Diğer taraftan Çevre Mühendisleri Odası açıklamalarına göre, Türkiye’de faal olan 186 organize sanayi bölgesinden 105’inde atık su arıtma tesisi bile yok. Sık sık haberlere de konu olduğu üzere fabrikalardan sızan kimyasal atıkların temiz/içme suyu kaynaklarına karışması da cabası. Fabrikalarda işçi sağlığını tehlikeye sokan çalışma koşulları, kullanılan malzemeler ise zaten sermaye sınıfının umurunda değil. Çevreye en çok zararı veren kapitalistlere karşı devletin gerçek manada hiçbir yaptırım ve denetimi yok. Keza gelişmiş birçok ülkenin çevresel felaketler nedeniyle terk ettiği nükleer santrallerin Türkiye’de revaçta olması da işin bir başka tarafı.

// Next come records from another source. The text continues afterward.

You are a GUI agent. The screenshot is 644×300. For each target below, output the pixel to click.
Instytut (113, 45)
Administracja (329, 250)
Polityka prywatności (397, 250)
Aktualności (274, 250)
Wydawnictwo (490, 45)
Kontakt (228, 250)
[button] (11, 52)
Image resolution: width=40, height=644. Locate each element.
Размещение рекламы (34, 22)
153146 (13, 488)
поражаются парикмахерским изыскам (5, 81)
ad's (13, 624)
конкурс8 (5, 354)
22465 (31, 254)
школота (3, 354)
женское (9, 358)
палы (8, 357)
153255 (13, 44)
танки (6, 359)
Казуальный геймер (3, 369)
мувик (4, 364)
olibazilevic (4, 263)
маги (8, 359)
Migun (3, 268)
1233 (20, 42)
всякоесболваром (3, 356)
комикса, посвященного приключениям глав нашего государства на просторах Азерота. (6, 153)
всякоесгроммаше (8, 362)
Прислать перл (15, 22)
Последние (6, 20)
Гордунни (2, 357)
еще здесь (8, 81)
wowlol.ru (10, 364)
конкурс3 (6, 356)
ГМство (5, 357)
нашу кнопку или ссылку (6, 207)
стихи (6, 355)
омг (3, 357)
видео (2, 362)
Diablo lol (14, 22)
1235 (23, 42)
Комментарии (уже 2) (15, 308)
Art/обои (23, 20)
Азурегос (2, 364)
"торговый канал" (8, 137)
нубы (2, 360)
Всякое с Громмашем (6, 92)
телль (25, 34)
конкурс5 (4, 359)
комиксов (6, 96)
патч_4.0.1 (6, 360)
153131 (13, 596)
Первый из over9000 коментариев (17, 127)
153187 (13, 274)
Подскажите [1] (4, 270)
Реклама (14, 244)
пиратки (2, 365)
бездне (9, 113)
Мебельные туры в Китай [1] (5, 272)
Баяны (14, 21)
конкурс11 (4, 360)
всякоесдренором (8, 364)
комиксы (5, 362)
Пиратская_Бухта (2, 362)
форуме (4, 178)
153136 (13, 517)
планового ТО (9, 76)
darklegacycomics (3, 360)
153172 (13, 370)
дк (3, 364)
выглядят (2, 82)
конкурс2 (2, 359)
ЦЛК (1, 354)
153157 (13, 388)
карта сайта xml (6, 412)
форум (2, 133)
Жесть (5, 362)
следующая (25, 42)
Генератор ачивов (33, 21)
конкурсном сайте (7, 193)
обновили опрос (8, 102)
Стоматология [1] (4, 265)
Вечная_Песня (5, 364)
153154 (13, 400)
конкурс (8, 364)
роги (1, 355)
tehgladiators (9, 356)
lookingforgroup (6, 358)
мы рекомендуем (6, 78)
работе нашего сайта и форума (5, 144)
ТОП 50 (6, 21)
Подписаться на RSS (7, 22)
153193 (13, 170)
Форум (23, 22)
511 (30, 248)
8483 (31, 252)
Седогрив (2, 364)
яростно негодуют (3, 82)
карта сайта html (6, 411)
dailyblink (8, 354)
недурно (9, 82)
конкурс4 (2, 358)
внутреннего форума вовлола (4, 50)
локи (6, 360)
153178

Gıda ürünlerini, temizlik ve hijyen malzemelerini plastikle ambalajlayanların alışveriş yapanlardan poşet parası alması kadar absürt bir uygulama elbette bir tepkiye neden olacaktı. Bunu AKP sözcüleri de ifade ediyor, poşet kullanımının azaldığını söylüyor. Plastik poşetlerin paralı hale gelmesinden hangi yandaş patronların ve sermaye kuruluşlarının para kazandığı bir tarafa, burada asıl önemli olan milyonlarca insanın aynı anda ortak bir refleks göstermiş olması, paralı hale getirilen plastik poşetlere aynı zaman diliminde, farklı farklı yerlerde tepki gösterip ortak hareket etmesidir. Bunu milyonlarca insanın katıldığı pasif ama kendi içinde anlamlı bir eylem olarak da görmek gerekir. İşçi ve emekçilerden kesintiyle oluşturulan Bireysel Emeklilik Sigortası’na (BES) karşı da böylesine bir tepki gerçekleştirilmiş, uygulama boşa çıkarılmıştı. İstediğini yapamayan Erdoğan hükümeti bir kez daha işçileri zorunlu olarak BES’e dahil etme yoluna gitti.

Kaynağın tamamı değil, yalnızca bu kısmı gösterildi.